What you need to do
Search the data for the word "each" and copy out every line that has it.

(Collected data entries)
################
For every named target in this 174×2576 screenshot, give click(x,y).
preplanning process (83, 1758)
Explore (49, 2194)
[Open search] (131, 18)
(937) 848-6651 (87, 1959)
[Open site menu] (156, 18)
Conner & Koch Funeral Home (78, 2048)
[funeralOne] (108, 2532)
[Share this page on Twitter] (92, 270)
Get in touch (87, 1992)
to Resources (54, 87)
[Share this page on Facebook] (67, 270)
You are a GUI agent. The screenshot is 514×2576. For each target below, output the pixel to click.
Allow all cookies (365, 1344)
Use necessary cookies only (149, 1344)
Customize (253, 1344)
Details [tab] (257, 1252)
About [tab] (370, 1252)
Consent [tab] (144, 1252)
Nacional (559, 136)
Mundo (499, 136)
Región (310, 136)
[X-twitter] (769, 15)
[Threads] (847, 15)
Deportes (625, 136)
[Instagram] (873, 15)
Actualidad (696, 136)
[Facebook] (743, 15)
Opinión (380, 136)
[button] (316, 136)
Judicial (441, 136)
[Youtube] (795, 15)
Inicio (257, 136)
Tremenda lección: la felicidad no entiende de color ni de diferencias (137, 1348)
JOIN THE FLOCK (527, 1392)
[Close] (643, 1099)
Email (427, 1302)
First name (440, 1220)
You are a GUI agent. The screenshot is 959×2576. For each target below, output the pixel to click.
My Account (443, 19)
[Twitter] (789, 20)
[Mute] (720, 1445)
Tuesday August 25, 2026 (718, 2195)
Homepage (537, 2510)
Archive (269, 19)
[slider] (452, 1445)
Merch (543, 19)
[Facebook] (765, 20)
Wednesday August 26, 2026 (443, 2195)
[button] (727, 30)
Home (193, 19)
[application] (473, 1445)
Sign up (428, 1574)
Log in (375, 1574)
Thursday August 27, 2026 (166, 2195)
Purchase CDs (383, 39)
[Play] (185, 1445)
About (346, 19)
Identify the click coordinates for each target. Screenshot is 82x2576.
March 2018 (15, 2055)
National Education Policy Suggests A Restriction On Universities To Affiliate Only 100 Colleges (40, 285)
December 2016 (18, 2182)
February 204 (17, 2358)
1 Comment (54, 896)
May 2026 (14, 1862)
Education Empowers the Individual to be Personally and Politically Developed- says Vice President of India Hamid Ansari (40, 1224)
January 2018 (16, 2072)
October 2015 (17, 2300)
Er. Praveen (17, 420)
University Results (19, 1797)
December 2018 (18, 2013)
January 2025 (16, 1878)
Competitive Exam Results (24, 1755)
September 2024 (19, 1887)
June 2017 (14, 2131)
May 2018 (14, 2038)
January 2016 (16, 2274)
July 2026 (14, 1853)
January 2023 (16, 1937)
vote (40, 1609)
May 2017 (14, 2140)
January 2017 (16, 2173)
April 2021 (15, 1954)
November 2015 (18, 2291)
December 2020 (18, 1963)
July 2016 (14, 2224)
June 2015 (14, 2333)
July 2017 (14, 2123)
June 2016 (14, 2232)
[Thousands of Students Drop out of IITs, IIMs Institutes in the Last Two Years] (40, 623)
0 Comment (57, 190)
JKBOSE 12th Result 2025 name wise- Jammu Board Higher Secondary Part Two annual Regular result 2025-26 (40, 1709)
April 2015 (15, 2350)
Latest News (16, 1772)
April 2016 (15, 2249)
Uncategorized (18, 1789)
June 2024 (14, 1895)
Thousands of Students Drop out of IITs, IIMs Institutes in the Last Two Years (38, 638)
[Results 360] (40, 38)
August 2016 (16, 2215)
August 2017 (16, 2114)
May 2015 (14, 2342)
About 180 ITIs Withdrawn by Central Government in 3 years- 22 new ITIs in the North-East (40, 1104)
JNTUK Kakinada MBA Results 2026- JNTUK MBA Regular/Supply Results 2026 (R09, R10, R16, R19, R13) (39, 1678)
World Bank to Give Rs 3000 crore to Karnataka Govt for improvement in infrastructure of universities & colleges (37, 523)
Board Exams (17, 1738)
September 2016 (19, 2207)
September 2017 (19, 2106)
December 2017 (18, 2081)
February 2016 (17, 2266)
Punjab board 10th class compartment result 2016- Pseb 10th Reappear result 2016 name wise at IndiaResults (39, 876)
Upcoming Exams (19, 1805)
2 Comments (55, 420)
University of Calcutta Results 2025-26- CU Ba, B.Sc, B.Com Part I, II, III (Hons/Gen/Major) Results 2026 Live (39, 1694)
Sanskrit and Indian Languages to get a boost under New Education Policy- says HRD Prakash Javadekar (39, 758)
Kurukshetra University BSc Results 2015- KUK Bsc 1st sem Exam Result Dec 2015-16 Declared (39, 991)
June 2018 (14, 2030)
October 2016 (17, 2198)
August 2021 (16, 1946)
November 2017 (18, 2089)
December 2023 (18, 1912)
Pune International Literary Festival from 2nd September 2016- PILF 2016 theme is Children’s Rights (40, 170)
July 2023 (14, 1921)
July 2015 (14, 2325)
################
Task answer
You are a GUI agent. The screenshot is 514×2576. For each target below, output the pixel to click.
You are a GUI agent. The screenshot is 959×2576. For each target below, output the pixel to click.
Identify the click coordinates for each target. Screenshot is 82x2576.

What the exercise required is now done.